I must say that I've had pretty high hopes for NYS Governor David Paterson. It started with his first news conference after Eliot Spitzer resigned. When asked by a reporter if he had ever patronized a prostitute he replied: "Only the lobbyists".
I was further favorably impressed by his memo in May to NY state agencies ordering them to recognize same-sex marriages performed in other states.
But his proposals today in response to pending budget shortfalls are both disappointing and sort-sighted.
The State of New York gets a substantial amount of it's tax revenue from Wall Street. The economic meltdown will undoubtedly result in a huge loss for the state.

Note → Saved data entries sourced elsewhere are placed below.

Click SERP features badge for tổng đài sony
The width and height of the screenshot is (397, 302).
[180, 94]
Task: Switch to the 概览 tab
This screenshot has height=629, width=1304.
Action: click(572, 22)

"The state could lose as much as $3.5 billion in tax revenues by March 2010 because of the meltdown on Wall Street, Comptroller Thomas DiNapoli said Monday."
...
"Even before the latest spasm of bad news for bank and investment firms, Paterson was predicting a $24 billion shortfall in the state budget over the next three years."
source
So today, Paterson unveiled his proposals on how to deal with the estimated $2 billion dollar effort to balance the state's budget.
Among his proposals are an almost $1.2 billion cut to education and health care, pay cuts and a lag-payroll confiscation for state workers, and major increases in tuition to state colleges.

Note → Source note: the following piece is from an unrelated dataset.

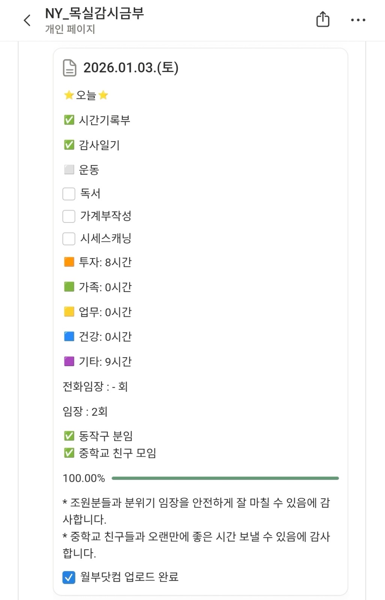
Task: Open the 2026.01.03.(토) page heading
Action: point(131,68)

(note: For those who aren't familiar with what a"lag-payroll" is, it's basically having the state take one week's pay from each of it's union employees and holding on to it until the employee leaves state service. I worked for the NYS Education Dept. back in the early 1980's when they did this. It amounts to taking one week of a worker's annual wage in order to cover state budget losses.)
Here's what Paterson didn't do.
For months, progressives (and even State Assembly leader Sliver) have been pushing Paterson to support a tax on the wealthiest New Yorkers as a way of sharing the pain. Paterson has been resistant to the idea. The so-called "Millionaires Tax" could raise as much as $1.6 billion the first year. And even though Bloomberg and Trump direly warn that such a tax would result in a massive exodus of millionaires from the state, evidence shows that when neighboring New Jersey did the same thing a few years ago, it resulted in no such thing.
So, instead of balancing the state budget on the backs of it's workers, cutting healthcare, slashing education funds, and making a college education more difficult for many families to obtain, Paterson could have made the fat cats who contributed to this mess help pay to clean it up. But he didn't.
Very disappointing.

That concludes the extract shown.